J.L. : Le droit à l’information n’a pas été respecté ici. La personne qui accouche n’a pas eu l’espace pour donner un consentement libre et éclairé.

Je l’ai donc donné, ça m’a fait peur. » 


Mise en situation 3

« Lorsque j’ai voulu parler de nos souhaits de naissance, vers 35 semaines, ma médecin m’a dit qu’elle n’avait pas besoin de les lire, car de toute façon, je ne pouvais pas contrôler le déroulement de l’accouchement et que si l’équipe prenait des décisions, ce serait pour le mieux. Je lui ai quand même tendu ma feuille et je l’ai vu l’écarter du dossier et la mettre à la poubelle. »

J.L : Il est probable que la plainte ne soit pas recevable ici, car le geste répréhensible a probablement été commis dans une clinique externe. La·Le commissaire n’étudie pas les plaintes pour des situations vécues hors hôpitaux/CLSC. Dans cette situation, c’est plutôt une plainte au Collège des médecins qui serait conseillée.


Mise en situation 4

« Pendant l’accouchement, qui a été très rapide, j’ai voulu continuer de bouger librement jusqu’à la naissance de mon bébé. Les infirmières m’ont demandé de me coucher sur le dos ”parce que c’est comme ça qu’on fait ici” et que si je voulais accoucher autrement, ”c’est en ‘Maison de Naissance que j’aurais dû aller”. J’ai continué de pousser à quatre pattes, parce que c’est comme cela que je me sentais bien et capable. Chaque fois qu’une nouvelle personne entrait dans la salle, elle questionnait et essayait de me convaincre de me mettre sur le dos. Mais ça me faisait tellement plus mal si je me plaçais autrement ! Je disais que je ne pouvais pas. Quand la médecin est arrivée, elle m’a permis de pousser encore un peu à 4 pattes, mais m’a dit qu’ensuite elle aurait besoin que je me mette sur le dos, parce que si elle commençait à travailler comme cela, elle aurait des problèmes de dos. Je me suis sentie coupable, un peu capricieuse. Je me suis alors tournée sur le dos et j’ai donné naissance à mon bébé.
+++
== Ce qui est demandé ==
1. Pouvez-vous recopier le texte à l'étude de « J.L : Il est » jusqu'à « qui serait conseillée. » inclus, en remplaçant « clinique externe » par « clinique privée » ?
2. Pouvez-vous reprendre le texte sur les mises en situation d'accouchement là où il s'arrête et le poursuivre ?

== Matériel fourni ==
+++
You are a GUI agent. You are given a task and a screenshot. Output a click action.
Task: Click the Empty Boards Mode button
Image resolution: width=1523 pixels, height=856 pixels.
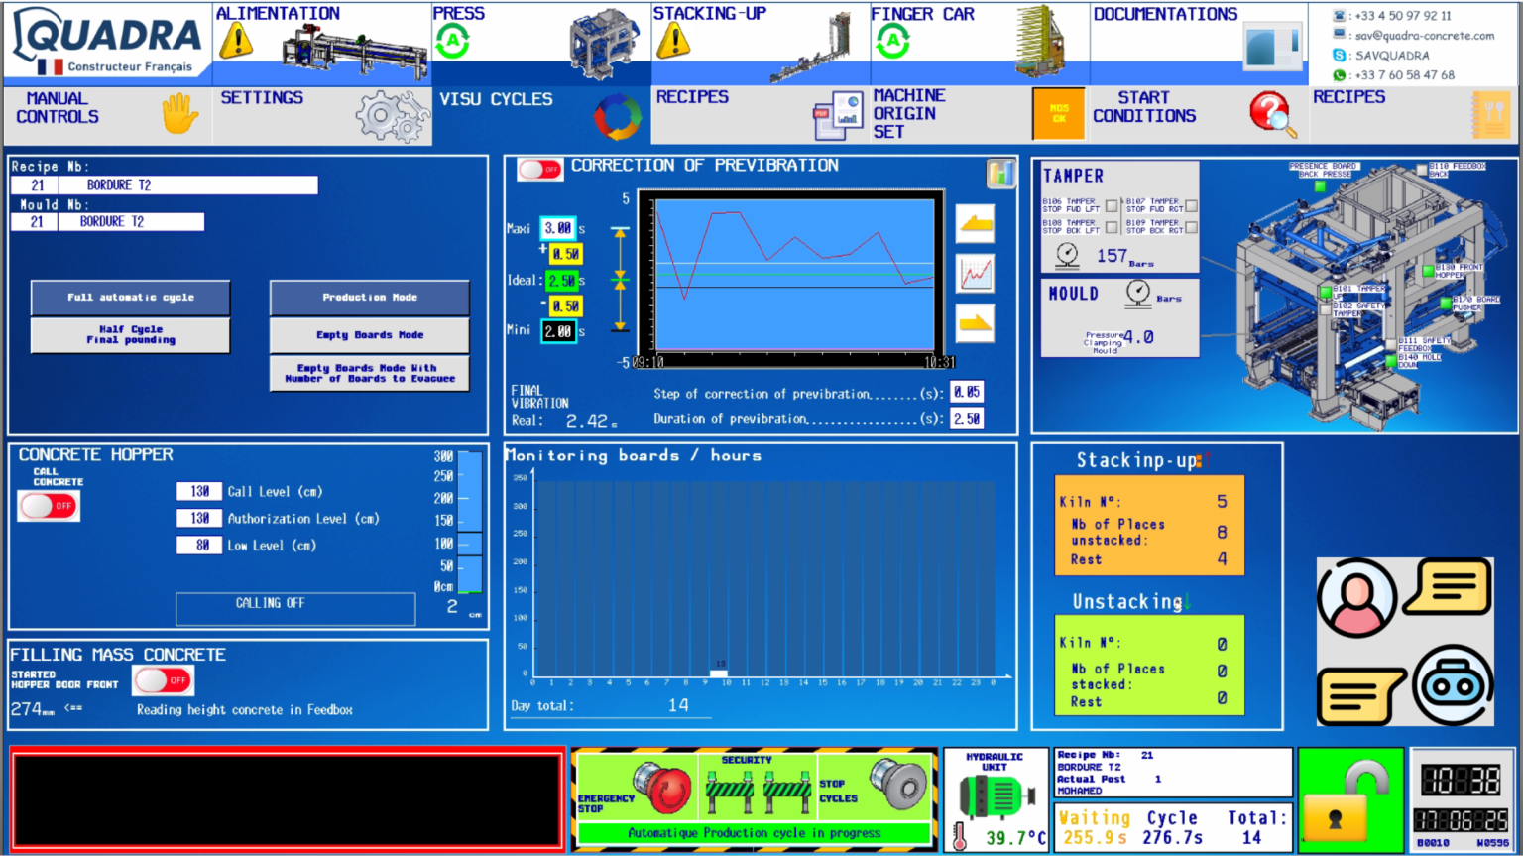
+++
== Réponses par consigne ==
1.
J.L : Il est probable que la plainte ne soit pas recevable ici, car le geste répréhensible a probablement été commis dans une clinique privée. La·Le commissaire n’étudie pas les plaintes pour des situations vécues hors hôpitaux/CLSC. Dans cette situation, c’est plutôt une plainte au Collège des médecins qui serait conseillée.

2.
J. L. : C’est une situation intéressante, car bien que l’usagère ait le droit de participer aux soins, la·le médecin aussi peut refuser certaines demandes. La ligne entre les deux peut parfois être floue. Dans cette situation, serait-il possible de trouver une alternative, un·e autre médecin présent·e qui accepterait cette demande ?

Note des autrices : Notons ici que les autorités pertinentes en santé recommandent que les personnes qui accouchent puissent choisir la position qui leur conviennent lors de la poussée afin de favoriser l’accouchement physiologique. Ce refus du médecin est contraire aux recommandations en vigueur.

Même si mon bébé est en santé, je me sens un peu incompétente… »


Mise en situation 5

« Pendant l’accouchement, à chaque fois qu’on me faisait un examen vaginal, ça me faisait super mal. J’ai demandé d’en faire moins souvent, mais on m’a dit qu’on n’avait pas le choix.

J.L : C’est faux… on a toujours le choix, on peut dire non. Et le refus doit être respecté.

Je me souviens que pendant un des examens, je criais que j’avais mal, d’enlever leurs doigts, mais la personne restait là en me disait que ce n’étaient pas ses doigts qui me faisaient mal, mais mes contractions. »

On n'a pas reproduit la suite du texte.